Ils ont en outre, par principe, refusé de rencontrer les représentants de l’État et cherché à imposer leurs revendications de manière unilatérale, dans une logique du "tout ou rien".
Si n’importe quelle organisation – mouvement politique, syndicat, association, collectif – s’était rendue coupable du dixième des exactions commises par le mouvement des "gilets jaunes", elle aurait sans doute été rapidement dissoute.


En l’espèce, l’impunité règne, car le mouvement n’a pas de structure et de représentants officiels : chacun peut s’improviser porte-parole des "gilets jaunes" auprès de médias très complaisants, sans endosser la moindre responsabilité, ou se livrer à une surenchère sur les réseaux sociaux.


La question de la violence, nœud du conflit

La question de la violence est le nœud de ce conflit. Elle en constitue alternativement la légitimité ("Il faut prendre en
compte les revendications de ces gens en colère") et l’illégitimité ("On ne cède pas aux casseurs et aux factieux").
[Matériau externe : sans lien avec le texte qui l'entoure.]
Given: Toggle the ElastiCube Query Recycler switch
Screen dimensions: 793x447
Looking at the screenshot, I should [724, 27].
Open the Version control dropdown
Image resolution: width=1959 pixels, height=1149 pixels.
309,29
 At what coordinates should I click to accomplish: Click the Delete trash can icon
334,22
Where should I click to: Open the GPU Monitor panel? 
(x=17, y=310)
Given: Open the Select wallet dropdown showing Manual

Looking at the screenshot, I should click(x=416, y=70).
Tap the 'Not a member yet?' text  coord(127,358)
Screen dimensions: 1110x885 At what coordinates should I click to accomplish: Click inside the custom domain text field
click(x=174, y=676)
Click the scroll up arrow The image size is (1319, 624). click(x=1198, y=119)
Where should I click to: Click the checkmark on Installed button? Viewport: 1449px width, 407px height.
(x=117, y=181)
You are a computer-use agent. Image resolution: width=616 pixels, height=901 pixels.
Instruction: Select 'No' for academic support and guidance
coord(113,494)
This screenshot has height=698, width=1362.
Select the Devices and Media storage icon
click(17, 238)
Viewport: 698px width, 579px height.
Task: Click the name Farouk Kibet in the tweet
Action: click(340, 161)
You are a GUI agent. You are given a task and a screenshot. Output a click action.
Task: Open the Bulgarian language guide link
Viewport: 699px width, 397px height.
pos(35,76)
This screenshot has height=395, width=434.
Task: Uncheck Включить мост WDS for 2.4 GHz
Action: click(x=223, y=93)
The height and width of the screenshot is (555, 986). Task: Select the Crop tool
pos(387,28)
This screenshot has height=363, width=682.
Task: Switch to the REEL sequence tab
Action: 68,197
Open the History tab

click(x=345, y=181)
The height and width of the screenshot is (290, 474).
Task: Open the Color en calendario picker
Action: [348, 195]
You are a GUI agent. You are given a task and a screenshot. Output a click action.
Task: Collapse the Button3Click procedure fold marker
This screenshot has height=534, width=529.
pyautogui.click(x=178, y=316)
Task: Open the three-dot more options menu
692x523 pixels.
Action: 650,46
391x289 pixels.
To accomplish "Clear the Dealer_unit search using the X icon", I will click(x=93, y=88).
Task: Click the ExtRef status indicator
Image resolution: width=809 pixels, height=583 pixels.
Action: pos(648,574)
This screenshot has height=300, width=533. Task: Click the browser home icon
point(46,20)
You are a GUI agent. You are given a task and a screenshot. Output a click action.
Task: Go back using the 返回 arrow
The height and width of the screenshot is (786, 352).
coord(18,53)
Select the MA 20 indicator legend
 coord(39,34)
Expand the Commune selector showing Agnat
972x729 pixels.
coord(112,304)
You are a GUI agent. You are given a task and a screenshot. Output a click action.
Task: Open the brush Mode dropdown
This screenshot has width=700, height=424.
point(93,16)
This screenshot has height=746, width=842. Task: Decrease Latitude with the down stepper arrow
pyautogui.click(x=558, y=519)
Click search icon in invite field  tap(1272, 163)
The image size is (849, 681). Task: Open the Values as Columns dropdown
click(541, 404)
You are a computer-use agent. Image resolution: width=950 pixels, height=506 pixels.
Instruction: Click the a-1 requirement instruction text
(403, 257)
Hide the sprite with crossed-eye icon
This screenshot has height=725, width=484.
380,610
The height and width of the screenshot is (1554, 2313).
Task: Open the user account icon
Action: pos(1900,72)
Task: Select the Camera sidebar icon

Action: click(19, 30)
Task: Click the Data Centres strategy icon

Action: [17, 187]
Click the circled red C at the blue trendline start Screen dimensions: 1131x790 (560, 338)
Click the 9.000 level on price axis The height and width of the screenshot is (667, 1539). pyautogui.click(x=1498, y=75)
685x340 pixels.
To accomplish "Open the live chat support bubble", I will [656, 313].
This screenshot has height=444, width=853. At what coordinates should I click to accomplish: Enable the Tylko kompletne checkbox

Car, sitôt que le pouvoir accède à des revendications exprimées avec violence – et le gouvernement n’a eu d’autre choix
que de le faire, pour que la pression retombe –, on encourage d’autres groupes sociaux à adopter des comportements
inciviques et délictueux.


Pourquoi faire grève des semaines durant ou se réunir pacifiquement – à la manière du mouvement Nuit debout – pendant des mois sans rien obtenir si, en mettant à sac les Champs-Elysées ou en incendiant une préfecture, l’on provoque un recul immédiat du gouvernement ?
La manière dont certains lycéens se sont récemment "mobilisés" – en brûlant des voitures et en s’équipant pour en découdre avec les forces de l’ordre – montre que le recul face à la violence crée des effets de contagion difficilement contrôlables.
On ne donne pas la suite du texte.